The AI resources are stored in the [`README.md`](https://github.com/sdmg15/Best-websites-a-programmer-should-visit/blob/main/README.md) file at the repository root, specifically within the “Learn AI” subsection located around lines 49–68. This markdown block contains hand-curated links to textbooks, courses, and libraries.

### How is the website generated from the markdown files?

The repository uses **Jekyll** to convert [`README.md`](https://github.com/sdmg15/Best-websites-a-programmer-should-visit/blob/main/README.md) into HTML. The [`_config.yml`](https://github.com/sdmg15/Best-websites-a-programmer-should-visit/blob/main/_config.yml) file configures the `jekyll-theme-architect` theme, which styles the content. GitHub Pages hosts the generated static site automatically on every commit to the default branch.

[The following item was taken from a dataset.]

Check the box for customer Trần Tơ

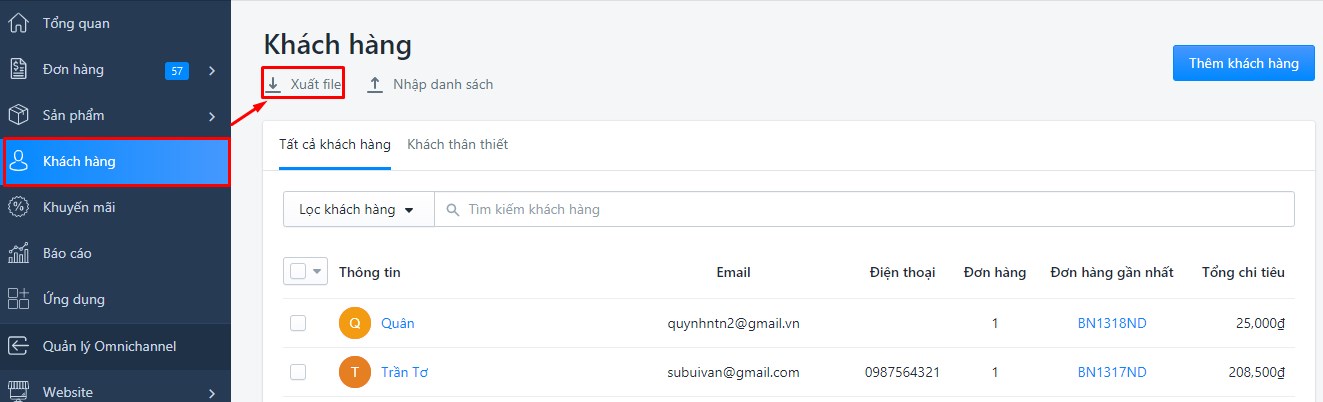pos(298,372)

### Can I extract the AI resource list programmatically?

Yes. Because the data is plain markdown, you can fetch the raw [`README.md`](https://github.com/sdmg15/Best-websites-a-programmer-should-visit/blob/main/README.md) via HTTP and parse the “Learn AI” section using regex in **Python**, or extract structured JSON using **Bash** combined with `awk`, `sed`, and `jq`. This enables integration with dashboards, chatbots, or internal wikis.

### How do I verify the markdown format is correct when contributing?

Run the repository’s test suite locally. After cloning, execute `npm install` to install the **awesome-lint** dev dependency, then run `npm test`. This validates that your edits follow the awesome-list specification, ensuring consistent link formatting and markdown structure before you submit a pull request.